February 10, 2021, 12.59 PM

Lee Morgenbesser, a senior lecturer at Australia's Griffith University whose research focuses on authoritarian regimes and Southeast Asian politics, shares a similar view. The expert told DW that "the coup confirms — if any further confirmation was needed — that authoritarian rule is a mainstay of political life in Southeast Asia."

Myanmar's experience is just the latest example of the "inherent fragility" of attempts at democracy in Southeast Asia, he said.

Myanmar following Thailand?

Despite embarking on an ostensible democratic transition in recent years, the Tatmadaw, as Myanmar's armed forces are known, never ceded power.

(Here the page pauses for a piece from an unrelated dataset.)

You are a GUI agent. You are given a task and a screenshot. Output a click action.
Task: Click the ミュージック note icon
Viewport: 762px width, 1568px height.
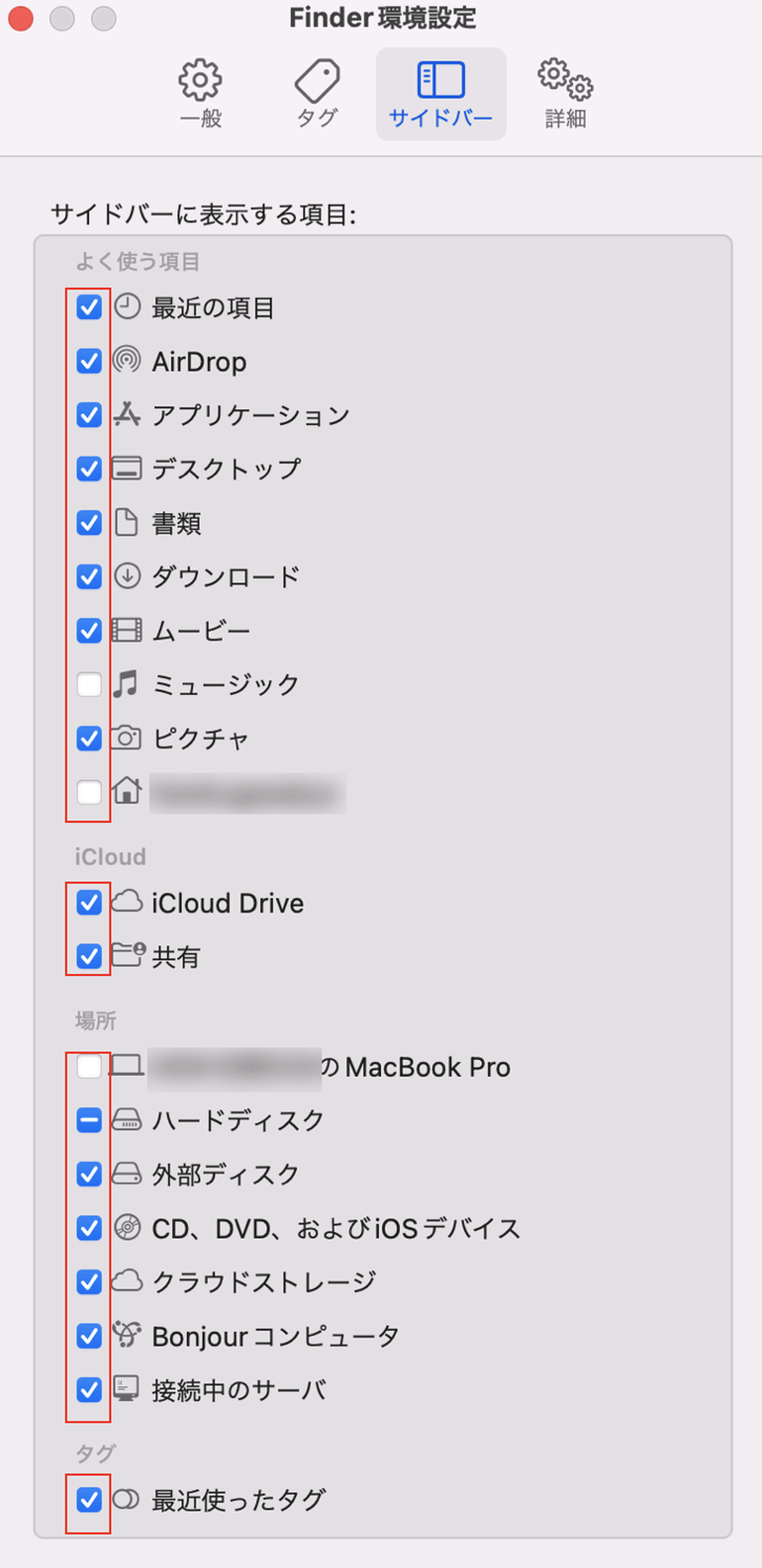[x=127, y=684]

Also readDemocracy Gives Hope to Recover from Covid-19 Crisis, Says Indonesias Top Diplomat

The military-drafted 2008 constitution reserves 25 percent of parliamentary seats for the army and hands it control over the ministries of defense, interior, and border affairs, guaranteeing it a key role in political affairs.

The coup bears hallmarks of the one in neighboring Thailand, where seven years ago the army toppled a democratically elected government under the guise of resolving political conflict and restoring "peace and order."

But the promise made by Prayuth Chan-ocha, the junta leader at the time, that the military would hold power only temporarily turned into nearly five years of military dictatorship, during which the junta engaged in constitutional engineering that eventually saw Prayuth cling to power through the ballot box via the military's proxy party in 2019.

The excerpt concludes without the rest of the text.